The particular issue there is that the reject messages are fundamentally unhelpful for this (though they're a nice example of another railroaded feature, one that introduced a remotely exploitable vulnerability).  The issue is that just because node X accepted your transaction doesn't tell you that node Y, N hops away did or didn't, in particular it doesn't tell you if there is even a single miner anywhere in the network that rejected it-- what would you expect to avoid this? every node flooding a message for every transaction it rejects to every other node? (e.g. a rejection causing nodes^2 traffic???). Nodes due produce rejects today;  but it's not anything about anyone's opinion that prevents a guarantee there, the nature of a distributed/decenteralized system does. The whole notion of a reject being useful here is an artifact of erroneously trying to shoehorn in a model from centralized client/server systems into Bitcoin which is fundamentally unlike that.

Quote
I don’t know how fast this situation would play out, but as Core will accept any transaction that’s valid without any limit a node crash is eventually inevitable
The amount of transactions in memory is strictly limited by the number of outputs in the UTXO set size; as well as a rate limiter/priority for free transactions; there is technically an upper bound (though its not terribly relevant because its high and the limiter means it takes forever to reach it).  Of course, its trivial to keep the mempool constantly bounded but there has been little interest in completing that because the theoretical large size is not believed to be practically exploitable given the limits; -- there are patches though, though they're not liked those who think that never forgetting anything helps zero-conf security. (I don't generally, considering that there are much easier ways to defraud on zero conf than hoping some node forgets a very low priority zero conf transaction.)

The comments about the filling up memory stuff are grimly amusing to me in general for reasons I currently can't discuss in public (please feel free to ping in six months).

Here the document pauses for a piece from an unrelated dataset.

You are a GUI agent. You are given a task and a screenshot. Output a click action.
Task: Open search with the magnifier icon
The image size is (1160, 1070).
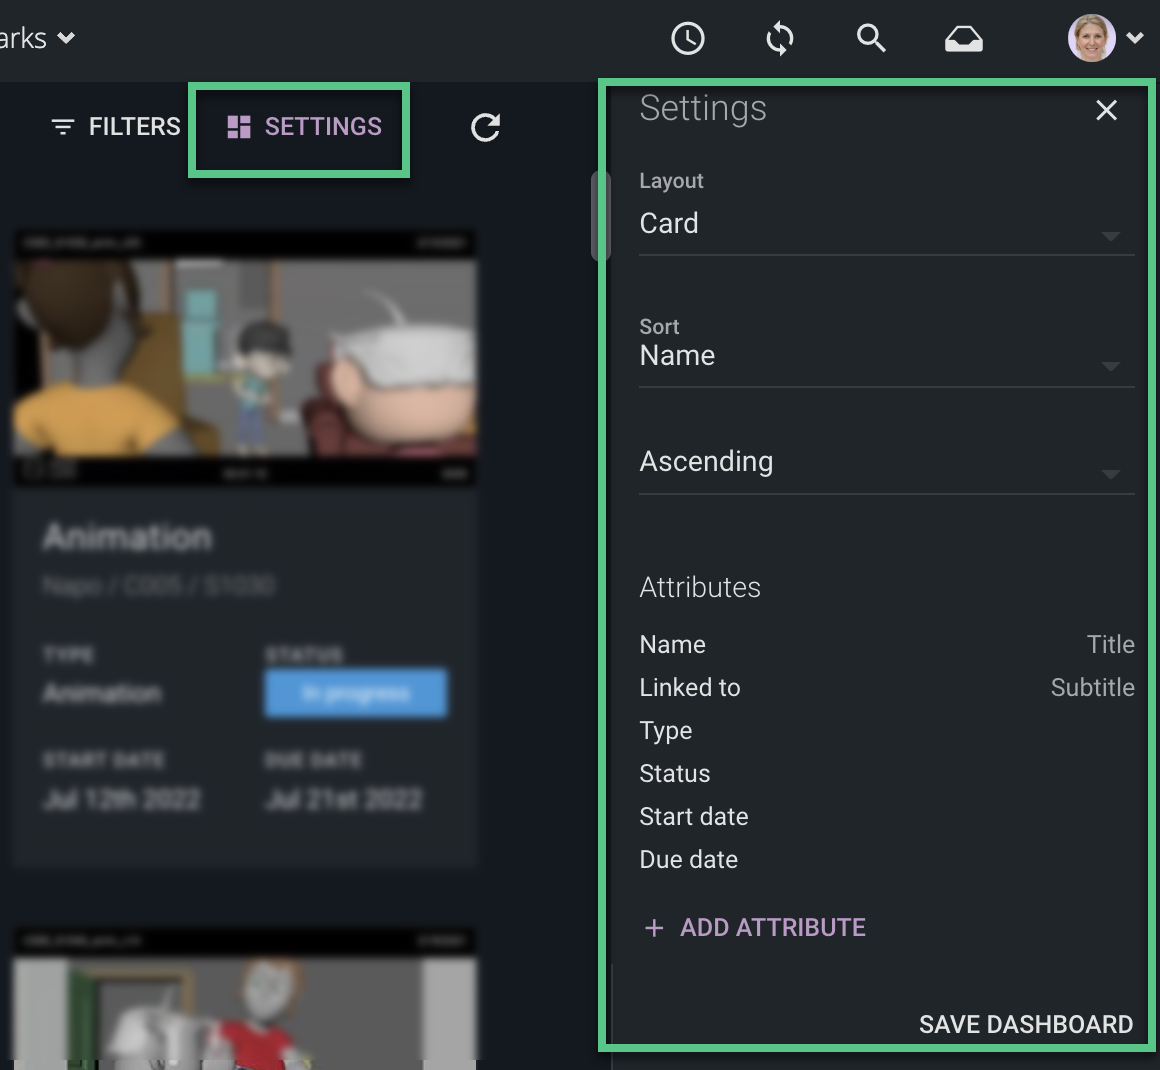[x=871, y=38]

Overall, I think the article does a good job of suggesting that that the goal of the recent blocksize proposal is a far more wide spanning change than just increment the blocksize to make a necessary room, and that its also a move to make a substantial change to the original long term security model to an underspecified one which doesn't involve fees; a trajectory for an unlimited blocksize that processes any transactions that come in, at any cost; even if that means centralizing the whole network onto a single mega-node in order to accept the scale.  Or at least that appears to be the only move that has an clear answer the case of 'there will be doom if the users make too many transactions' (The answer being that the datacenter adds more storage containers full of equipment).